Random Rantings and Ravings from a Slow-Poke Runner in the Heart of the South. (A Weeekly (sort of) Blog about running and just about anything else)

Thursday, December 07, 2006

The Marathon Post




WOW!

Post Marathon blues!

It has been hard to blog about the St. Jude Marathon because I felt it took so much out of me! It had been a long eleven weeks of training to get ready for this thing but I made it and here are the details.

I didn’t write a whole lot in the weeks leading up to the marathon because my ankle had been really bothering me and I was getting discouraged. In hindsight, I should have blogged much MORE about this and your encouragement could have pulled me through it. I am sure that many people feel the wearing down on their body a few weeks out from their first marathon but it was discouraging. I felt I had to tone down my weekly mileage to prevent myself from getting so injured that I had to scrap the race all together.

Due to work conflicts, I had to miss my 22-miler so I had only completed a long run of 20 miles, which was 5 weeks from the marathon. I ran a 16 mile long run two weeks away and I was scared I might not have the endurance I would need to get through those final few miles. In the days leading up to the marathon I only ran two 4-milers, but my ankle was still a bit sore.

I also noticed that the “old man” had not exactly left. The Austin business trip, Thanksgiving holiday, and other church dinners and company lunches had wreaked havoc on my eating! With the extra eating and reduced mileage, I had actually put on a few pounds in the last few weeks of my training. I could feel it but didn’t really think no one had noticed until my mom made a comment about it at dinner one evening.
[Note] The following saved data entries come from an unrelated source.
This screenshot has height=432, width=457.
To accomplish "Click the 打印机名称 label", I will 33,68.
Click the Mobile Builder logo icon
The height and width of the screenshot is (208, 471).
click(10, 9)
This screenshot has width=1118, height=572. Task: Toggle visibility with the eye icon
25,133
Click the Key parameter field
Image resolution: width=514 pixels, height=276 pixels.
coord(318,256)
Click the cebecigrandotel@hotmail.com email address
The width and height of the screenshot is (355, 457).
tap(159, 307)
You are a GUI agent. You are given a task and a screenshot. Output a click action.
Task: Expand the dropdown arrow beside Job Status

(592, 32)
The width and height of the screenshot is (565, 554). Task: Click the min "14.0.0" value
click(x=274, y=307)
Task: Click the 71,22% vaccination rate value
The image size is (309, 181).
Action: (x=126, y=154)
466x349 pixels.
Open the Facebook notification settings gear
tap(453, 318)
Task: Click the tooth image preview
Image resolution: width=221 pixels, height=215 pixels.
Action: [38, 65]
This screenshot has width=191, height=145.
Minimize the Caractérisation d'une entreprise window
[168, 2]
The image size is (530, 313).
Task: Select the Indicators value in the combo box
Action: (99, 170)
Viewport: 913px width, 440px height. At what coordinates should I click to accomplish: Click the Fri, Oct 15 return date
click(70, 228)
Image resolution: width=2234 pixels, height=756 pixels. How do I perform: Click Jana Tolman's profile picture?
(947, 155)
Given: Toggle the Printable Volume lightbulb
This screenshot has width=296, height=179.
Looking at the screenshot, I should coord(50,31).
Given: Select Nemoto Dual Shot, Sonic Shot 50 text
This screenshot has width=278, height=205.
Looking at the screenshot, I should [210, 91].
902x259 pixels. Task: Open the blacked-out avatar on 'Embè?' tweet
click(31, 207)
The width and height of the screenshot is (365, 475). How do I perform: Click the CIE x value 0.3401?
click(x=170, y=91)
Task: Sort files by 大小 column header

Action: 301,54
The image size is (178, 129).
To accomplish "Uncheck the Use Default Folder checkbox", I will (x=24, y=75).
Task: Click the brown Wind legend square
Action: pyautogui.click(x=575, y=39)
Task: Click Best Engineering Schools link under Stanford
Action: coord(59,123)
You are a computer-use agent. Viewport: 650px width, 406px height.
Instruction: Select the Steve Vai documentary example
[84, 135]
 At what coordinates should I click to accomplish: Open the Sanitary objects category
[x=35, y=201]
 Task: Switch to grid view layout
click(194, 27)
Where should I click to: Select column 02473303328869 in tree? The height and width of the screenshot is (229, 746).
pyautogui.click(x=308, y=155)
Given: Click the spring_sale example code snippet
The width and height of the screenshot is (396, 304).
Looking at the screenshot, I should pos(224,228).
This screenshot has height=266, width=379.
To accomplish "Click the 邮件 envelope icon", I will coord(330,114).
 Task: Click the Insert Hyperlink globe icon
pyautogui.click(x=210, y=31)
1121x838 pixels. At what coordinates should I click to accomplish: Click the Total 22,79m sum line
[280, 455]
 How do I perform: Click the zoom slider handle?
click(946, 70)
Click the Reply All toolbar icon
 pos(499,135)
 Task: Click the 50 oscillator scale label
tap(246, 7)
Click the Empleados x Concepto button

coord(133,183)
Thanks mom!!

For the marathon, I did probably one of the biggest no-no’s of running in such a big race. I bought a pair of running tights that I did not run in until the start of the marathon! A cold front came through and brought temps down so I would need them, but I did not have a chance to run in them before the race. While I had some problems during the race, none of them had anything to do with my tights. They worked great!

The race start was at 8 AM and there were thousands of runners in line. I heard they had almost 9,000 runners in the marathon, half-marathon, and 5k races combined! I wore my new “in-sport” tights, running shorts over them, a long sleeve technical running shirt, technical Adidas pull-over, hat, and a cheap pair of gloves. It was cold but I felt perfectly dressed at the start. I was a little concerned I might warm up and get uncomfortable later on but that was never really a problem.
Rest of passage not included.